■ EXTRACTED INFORMATION:
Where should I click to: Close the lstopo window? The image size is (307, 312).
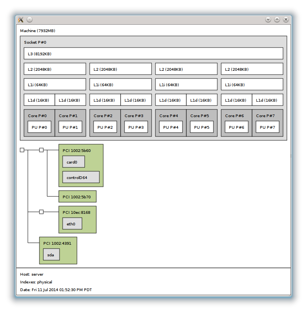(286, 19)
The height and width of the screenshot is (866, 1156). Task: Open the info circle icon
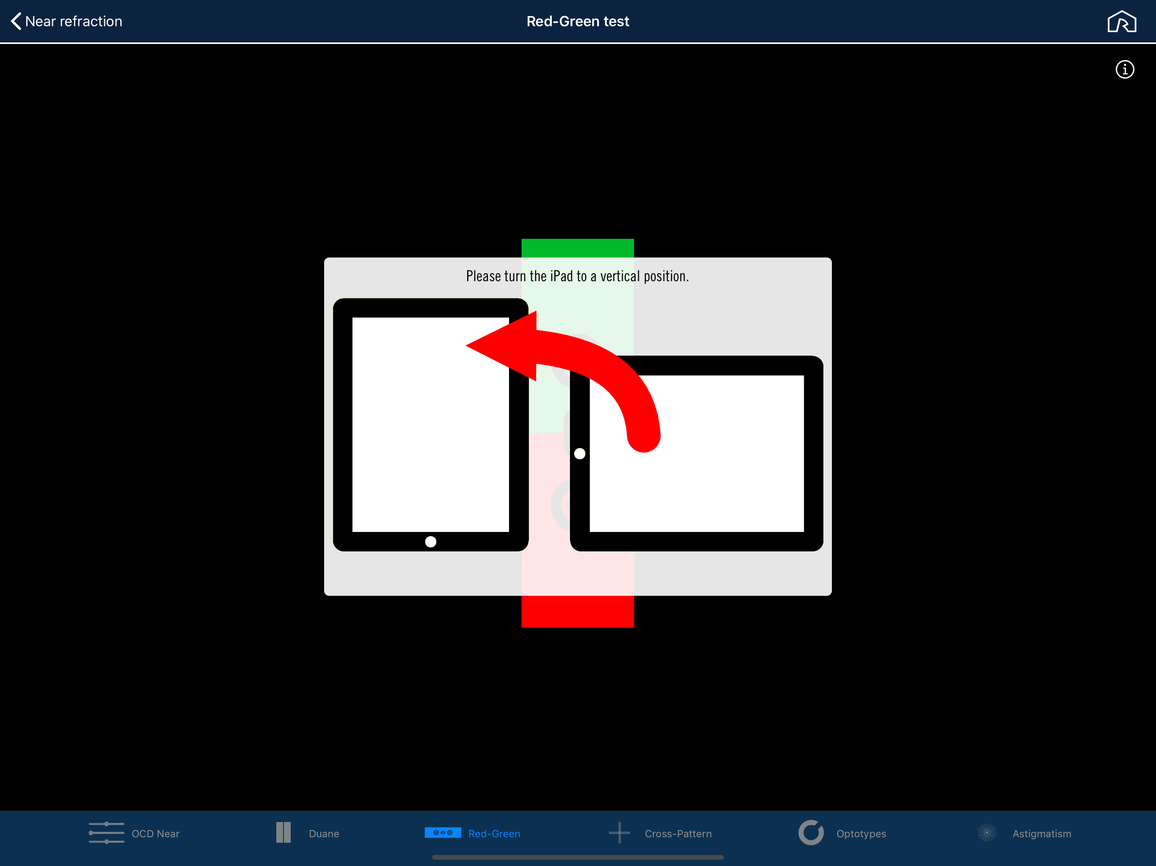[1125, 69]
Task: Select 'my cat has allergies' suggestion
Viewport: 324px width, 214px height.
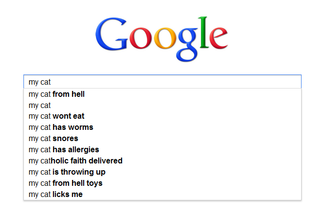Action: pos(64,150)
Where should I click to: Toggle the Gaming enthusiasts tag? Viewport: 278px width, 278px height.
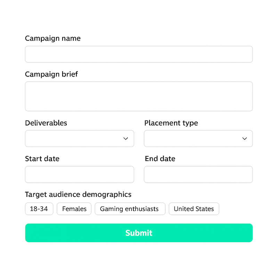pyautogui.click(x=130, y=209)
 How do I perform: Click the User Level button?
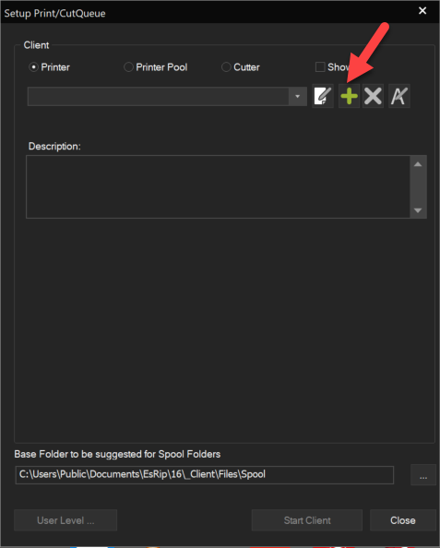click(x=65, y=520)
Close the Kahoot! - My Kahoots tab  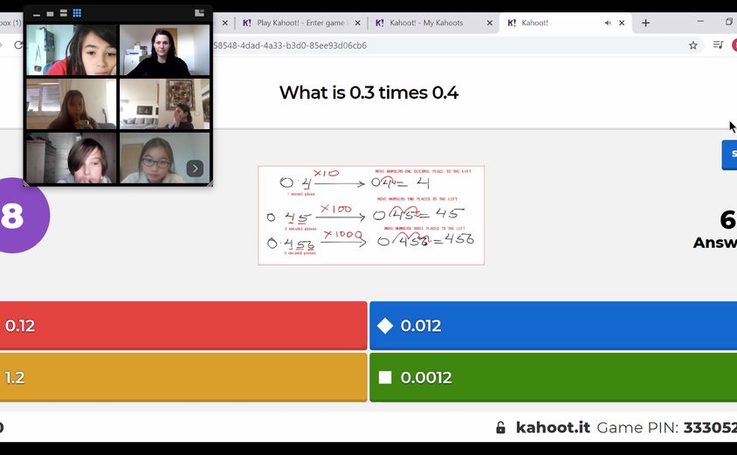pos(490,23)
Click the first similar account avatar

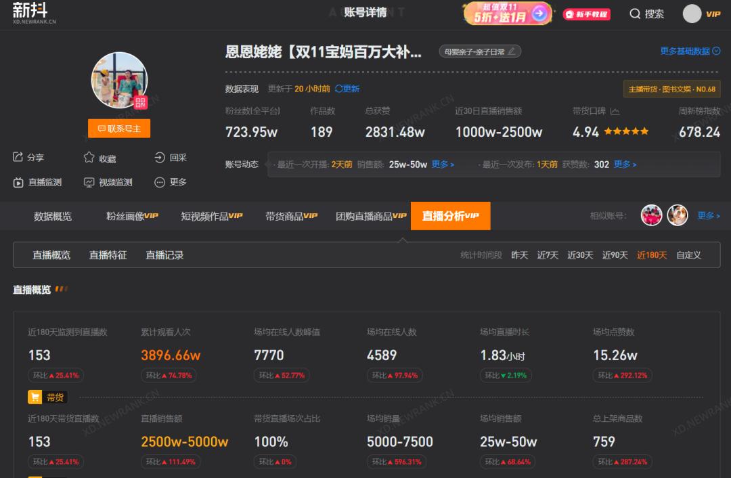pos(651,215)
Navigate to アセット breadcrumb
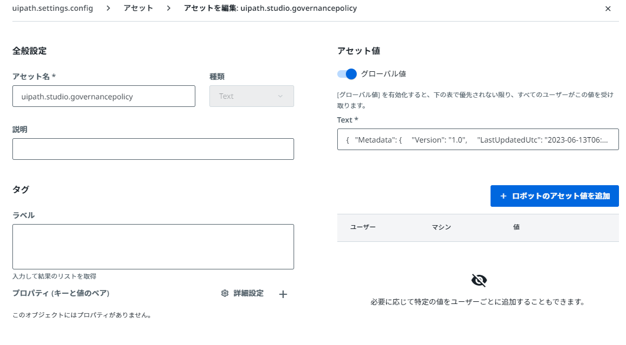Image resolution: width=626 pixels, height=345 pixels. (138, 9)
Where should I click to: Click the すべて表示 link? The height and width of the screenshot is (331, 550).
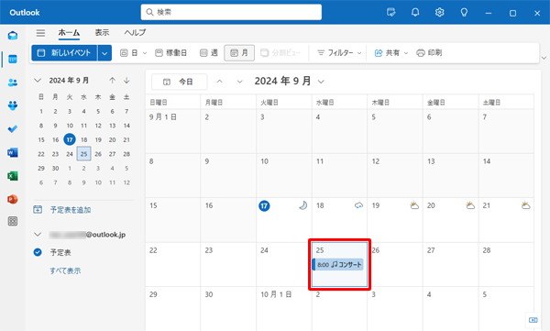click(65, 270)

--

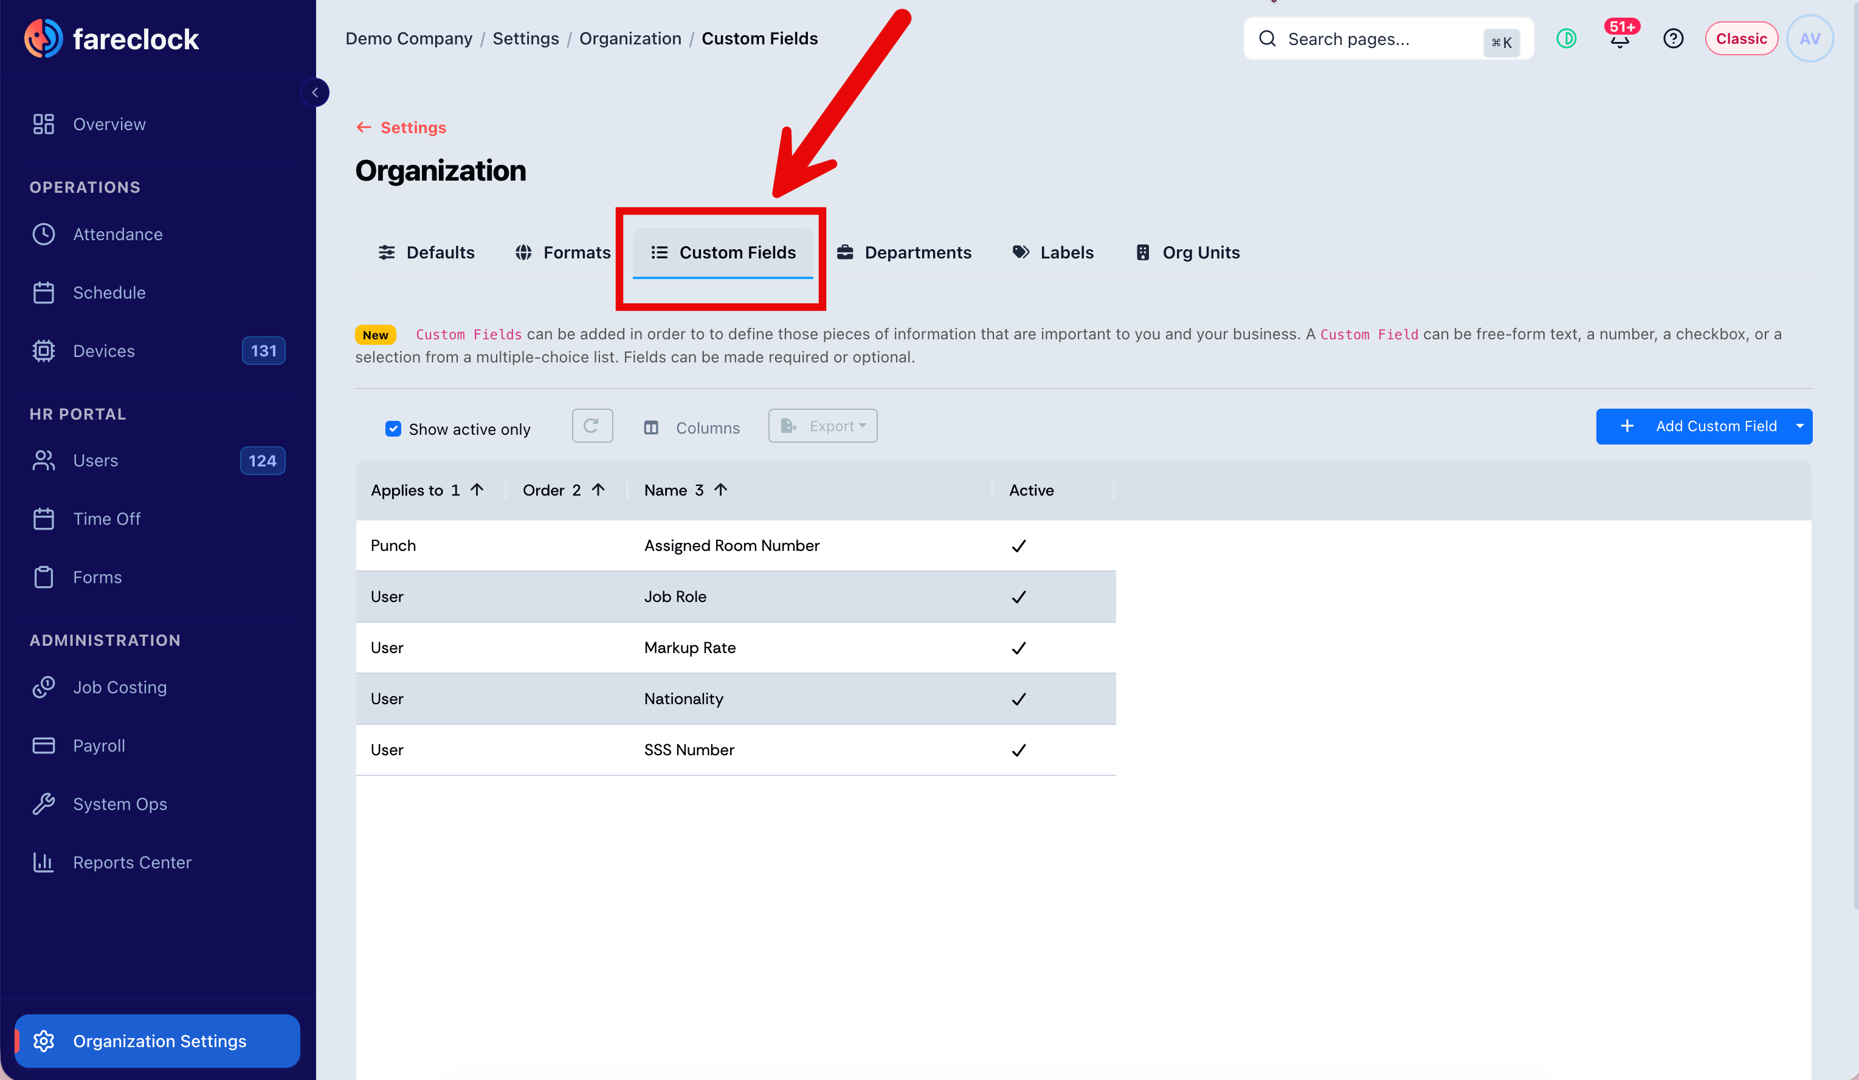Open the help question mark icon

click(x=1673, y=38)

---

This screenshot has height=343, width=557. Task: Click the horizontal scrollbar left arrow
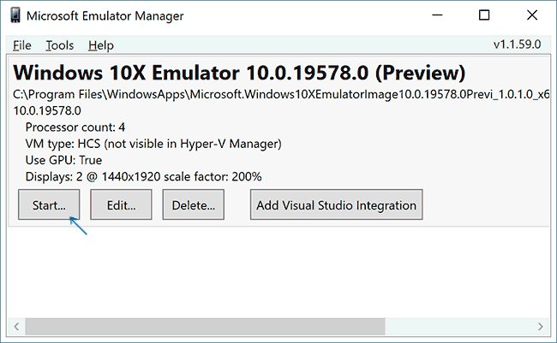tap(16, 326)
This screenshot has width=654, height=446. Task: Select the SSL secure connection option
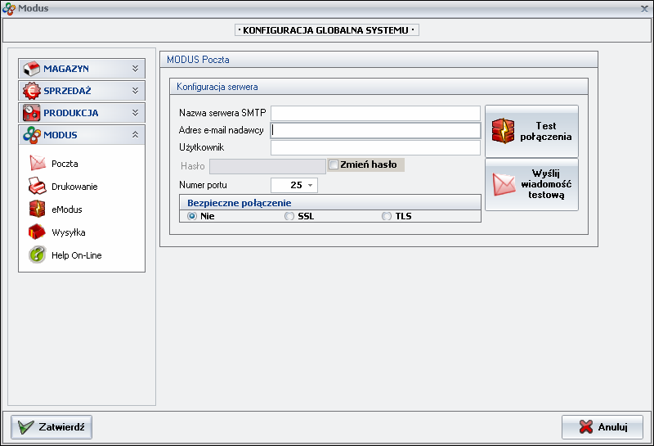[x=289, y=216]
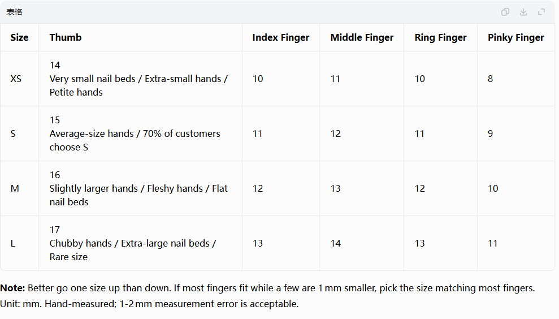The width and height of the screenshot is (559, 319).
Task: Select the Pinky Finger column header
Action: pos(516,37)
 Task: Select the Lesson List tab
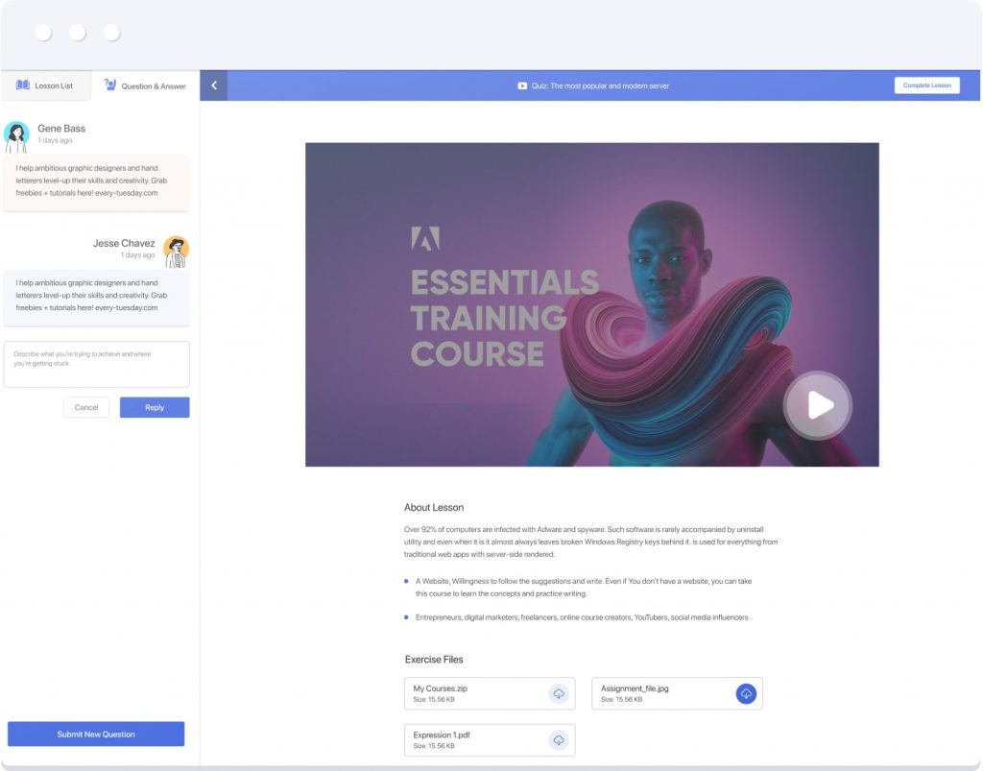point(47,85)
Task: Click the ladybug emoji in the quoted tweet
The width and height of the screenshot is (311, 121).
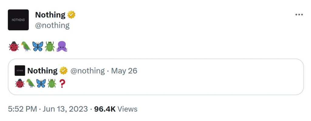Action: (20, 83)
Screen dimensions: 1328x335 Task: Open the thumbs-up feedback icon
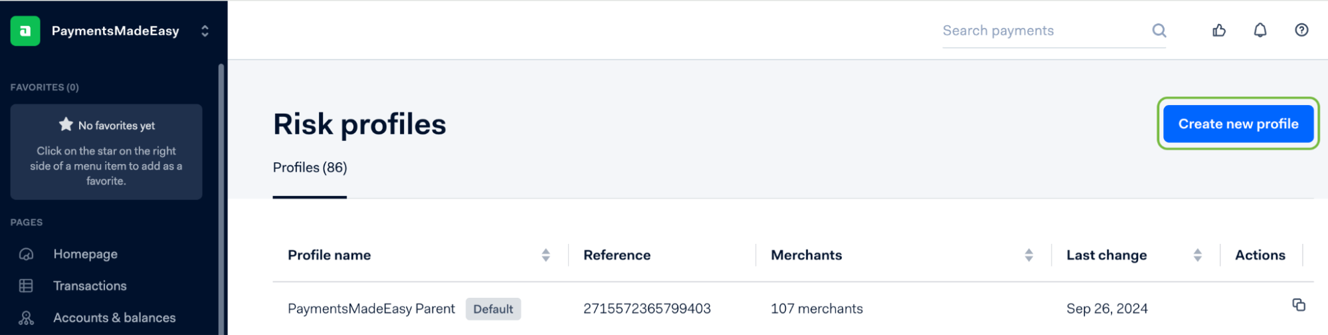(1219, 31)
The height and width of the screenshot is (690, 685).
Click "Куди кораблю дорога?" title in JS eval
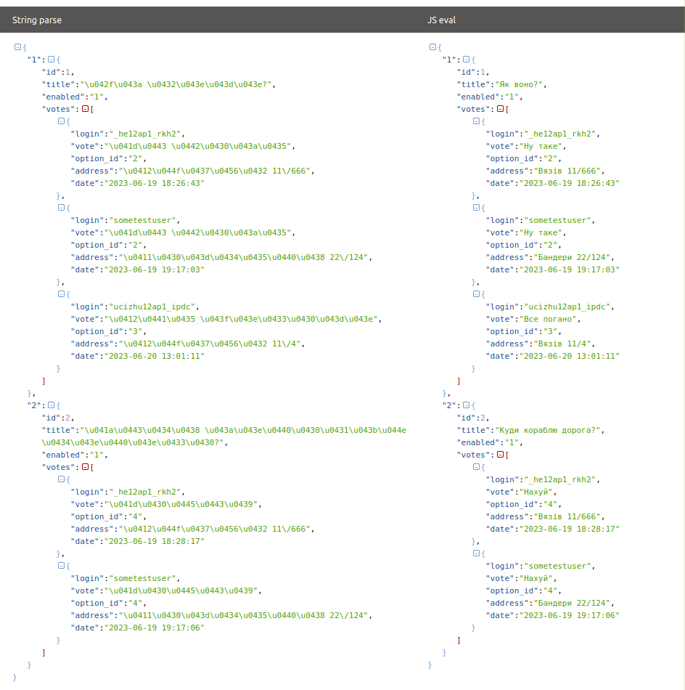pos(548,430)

■ EXERCISE GOAL: Extract the lines of the records verbatim, beginning at the line that contains "Navigate to アセット breadcrumb" and ending after the line that contains "click(65, 270)". Omit the pictures from your answer.

■ RESULT BELOW:
Navigate to アセット breadcrumb
Image resolution: width=626 pixels, height=345 pixels. (138, 9)
Where should I click to: Click the すべて表示 link? The height and width of the screenshot is (331, 550).
click(65, 270)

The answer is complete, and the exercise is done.